## start
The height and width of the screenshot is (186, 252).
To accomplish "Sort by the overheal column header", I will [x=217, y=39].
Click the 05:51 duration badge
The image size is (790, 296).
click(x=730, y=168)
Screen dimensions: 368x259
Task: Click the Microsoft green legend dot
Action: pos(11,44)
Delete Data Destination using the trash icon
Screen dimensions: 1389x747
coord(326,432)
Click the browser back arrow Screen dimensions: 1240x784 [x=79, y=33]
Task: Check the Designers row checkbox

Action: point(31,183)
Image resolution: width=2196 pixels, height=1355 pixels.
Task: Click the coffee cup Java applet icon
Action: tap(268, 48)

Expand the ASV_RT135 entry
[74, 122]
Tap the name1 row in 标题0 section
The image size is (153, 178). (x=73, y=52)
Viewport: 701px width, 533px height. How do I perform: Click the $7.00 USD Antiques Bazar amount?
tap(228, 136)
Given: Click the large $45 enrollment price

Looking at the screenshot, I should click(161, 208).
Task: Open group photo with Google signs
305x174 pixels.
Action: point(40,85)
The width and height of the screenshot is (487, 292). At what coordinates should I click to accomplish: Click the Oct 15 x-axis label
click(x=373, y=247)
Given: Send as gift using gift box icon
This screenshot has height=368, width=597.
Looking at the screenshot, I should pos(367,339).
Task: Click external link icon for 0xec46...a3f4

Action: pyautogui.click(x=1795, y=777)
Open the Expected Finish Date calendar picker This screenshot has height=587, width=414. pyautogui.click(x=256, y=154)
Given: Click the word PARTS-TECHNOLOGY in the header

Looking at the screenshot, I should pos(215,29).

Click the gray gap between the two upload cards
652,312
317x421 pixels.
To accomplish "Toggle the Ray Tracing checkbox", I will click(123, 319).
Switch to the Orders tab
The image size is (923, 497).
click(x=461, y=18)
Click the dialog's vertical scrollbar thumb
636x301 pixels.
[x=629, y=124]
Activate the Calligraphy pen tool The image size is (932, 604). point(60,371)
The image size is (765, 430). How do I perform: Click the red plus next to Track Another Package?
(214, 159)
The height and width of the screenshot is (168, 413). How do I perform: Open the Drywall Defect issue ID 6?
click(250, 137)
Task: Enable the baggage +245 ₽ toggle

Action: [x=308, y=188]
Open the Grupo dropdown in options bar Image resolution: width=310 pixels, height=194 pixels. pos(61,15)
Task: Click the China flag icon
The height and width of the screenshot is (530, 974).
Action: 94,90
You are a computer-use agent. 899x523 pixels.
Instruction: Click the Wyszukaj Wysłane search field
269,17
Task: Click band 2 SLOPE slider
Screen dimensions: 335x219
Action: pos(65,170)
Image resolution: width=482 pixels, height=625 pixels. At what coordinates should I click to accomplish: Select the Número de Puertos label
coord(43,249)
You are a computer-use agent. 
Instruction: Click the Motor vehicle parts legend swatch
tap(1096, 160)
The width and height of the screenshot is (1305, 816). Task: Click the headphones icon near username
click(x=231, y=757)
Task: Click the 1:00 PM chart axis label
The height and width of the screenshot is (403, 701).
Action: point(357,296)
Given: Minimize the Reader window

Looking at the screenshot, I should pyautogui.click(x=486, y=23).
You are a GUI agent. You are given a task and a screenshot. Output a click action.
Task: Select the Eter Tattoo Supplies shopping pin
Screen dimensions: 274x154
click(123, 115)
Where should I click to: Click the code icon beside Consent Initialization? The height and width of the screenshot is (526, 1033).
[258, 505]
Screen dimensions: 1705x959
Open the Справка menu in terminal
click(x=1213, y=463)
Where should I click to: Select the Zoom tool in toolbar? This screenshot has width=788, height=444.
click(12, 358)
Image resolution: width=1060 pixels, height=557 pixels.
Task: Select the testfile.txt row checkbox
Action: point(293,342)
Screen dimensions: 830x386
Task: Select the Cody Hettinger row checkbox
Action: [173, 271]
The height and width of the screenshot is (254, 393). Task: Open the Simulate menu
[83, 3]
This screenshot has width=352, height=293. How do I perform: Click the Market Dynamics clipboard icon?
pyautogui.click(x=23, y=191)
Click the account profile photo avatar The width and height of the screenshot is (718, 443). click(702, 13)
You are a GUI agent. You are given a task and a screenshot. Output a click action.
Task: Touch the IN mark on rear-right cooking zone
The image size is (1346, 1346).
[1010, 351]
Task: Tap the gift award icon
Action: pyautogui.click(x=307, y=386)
## end
STATED EXERCISE: Reproduce all of the data above, replacing "Calligraphy" with "Ink" and leaving everything else unchanged.

EXERCISE RESPONSE:
The height and width of the screenshot is (186, 252).
To accomplish "Sort by the overheal column header", I will [x=217, y=39].
Click the 05:51 duration badge
The image size is (790, 296).
click(x=730, y=168)
Screen dimensions: 368x259
Task: Click the Microsoft green legend dot
Action: pos(11,44)
Delete Data Destination using the trash icon
Screen dimensions: 1389x747
coord(326,432)
Click the browser back arrow Screen dimensions: 1240x784 [x=79, y=33]
Task: Check the Designers row checkbox

Action: point(31,183)
Image resolution: width=2196 pixels, height=1355 pixels.
Task: Click the coffee cup Java applet icon
Action: tap(268, 48)

Expand the ASV_RT135 entry
[74, 122]
Tap the name1 row in 标题0 section
The image size is (153, 178). (x=73, y=52)
Viewport: 701px width, 533px height. How do I perform: Click the $7.00 USD Antiques Bazar amount?
tap(228, 136)
Given: Click the large $45 enrollment price

Looking at the screenshot, I should click(161, 208).
Task: Open group photo with Google signs
305x174 pixels.
Action: point(40,85)
The width and height of the screenshot is (487, 292). At what coordinates should I click to accomplish: Click the Oct 15 x-axis label
click(x=373, y=247)
Given: Send as gift using gift box icon
This screenshot has height=368, width=597.
Looking at the screenshot, I should pos(367,339).
Task: Click external link icon for 0xec46...a3f4

Action: pyautogui.click(x=1795, y=777)
Open the Expected Finish Date calendar picker This screenshot has height=587, width=414. pyautogui.click(x=256, y=154)
Given: Click the word PARTS-TECHNOLOGY in the header

Looking at the screenshot, I should pos(215,29).

Click the gray gap between the two upload cards
652,312
317x421 pixels.
To accomplish "Toggle the Ray Tracing checkbox", I will click(123, 319).
Switch to the Orders tab
The image size is (923, 497).
click(x=461, y=18)
Click the dialog's vertical scrollbar thumb
636x301 pixels.
[x=629, y=124]
Activate the Ink pen tool The image size is (932, 604). point(60,371)
The image size is (765, 430). How do I perform: Click the red plus next to Track Another Package?
(214, 159)
The height and width of the screenshot is (168, 413). How do I perform: Open the Drywall Defect issue ID 6?
click(250, 137)
Task: Enable the baggage +245 ₽ toggle

Action: [x=308, y=188]
Open the Grupo dropdown in options bar Image resolution: width=310 pixels, height=194 pixels. pos(61,15)
Task: Click the China flag icon
The height and width of the screenshot is (530, 974).
Action: 94,90
You are a computer-use agent. 899x523 pixels.
Instruction: Click the Wyszukaj Wysłane search field
269,17
Task: Click band 2 SLOPE slider
Screen dimensions: 335x219
Action: pos(65,170)
Image resolution: width=482 pixels, height=625 pixels. At what coordinates should I click to accomplish: Select the Número de Puertos label
coord(43,249)
You are a computer-use agent. 
Instruction: Click the Motor vehicle parts legend swatch
tap(1096, 160)
The width and height of the screenshot is (1305, 816). Task: Click the headphones icon near username
click(x=231, y=757)
Task: Click the 1:00 PM chart axis label
The height and width of the screenshot is (403, 701).
Action: point(357,296)
Given: Minimize the Reader window

Looking at the screenshot, I should pyautogui.click(x=486, y=23).
You are a GUI agent. You are given a task and a screenshot. Output a click action.
Task: Select the Eter Tattoo Supplies shopping pin
Screen dimensions: 274x154
click(123, 115)
Where should I click to: Click the code icon beside Consent Initialization? The height and width of the screenshot is (526, 1033).
[258, 505]
Screen dimensions: 1705x959
Open the Справка menu in terminal
click(x=1213, y=463)
Where should I click to: Select the Zoom tool in toolbar? This screenshot has width=788, height=444.
click(12, 358)
Image resolution: width=1060 pixels, height=557 pixels.
Task: Select the testfile.txt row checkbox
Action: point(293,342)
Screen dimensions: 830x386
Task: Select the Cody Hettinger row checkbox
Action: [173, 271]
The height and width of the screenshot is (254, 393). Task: Open the Simulate menu
[83, 3]
This screenshot has width=352, height=293. How do I perform: Click the Market Dynamics clipboard icon?
pyautogui.click(x=23, y=191)
Click the account profile photo avatar The width and height of the screenshot is (718, 443). click(702, 13)
You are a GUI agent. You are given a task and a screenshot. Output a click action.
Task: Touch the IN mark on rear-right cooking zone
The image size is (1346, 1346).
[1010, 351]
Task: Tap the gift award icon
Action: pyautogui.click(x=307, y=386)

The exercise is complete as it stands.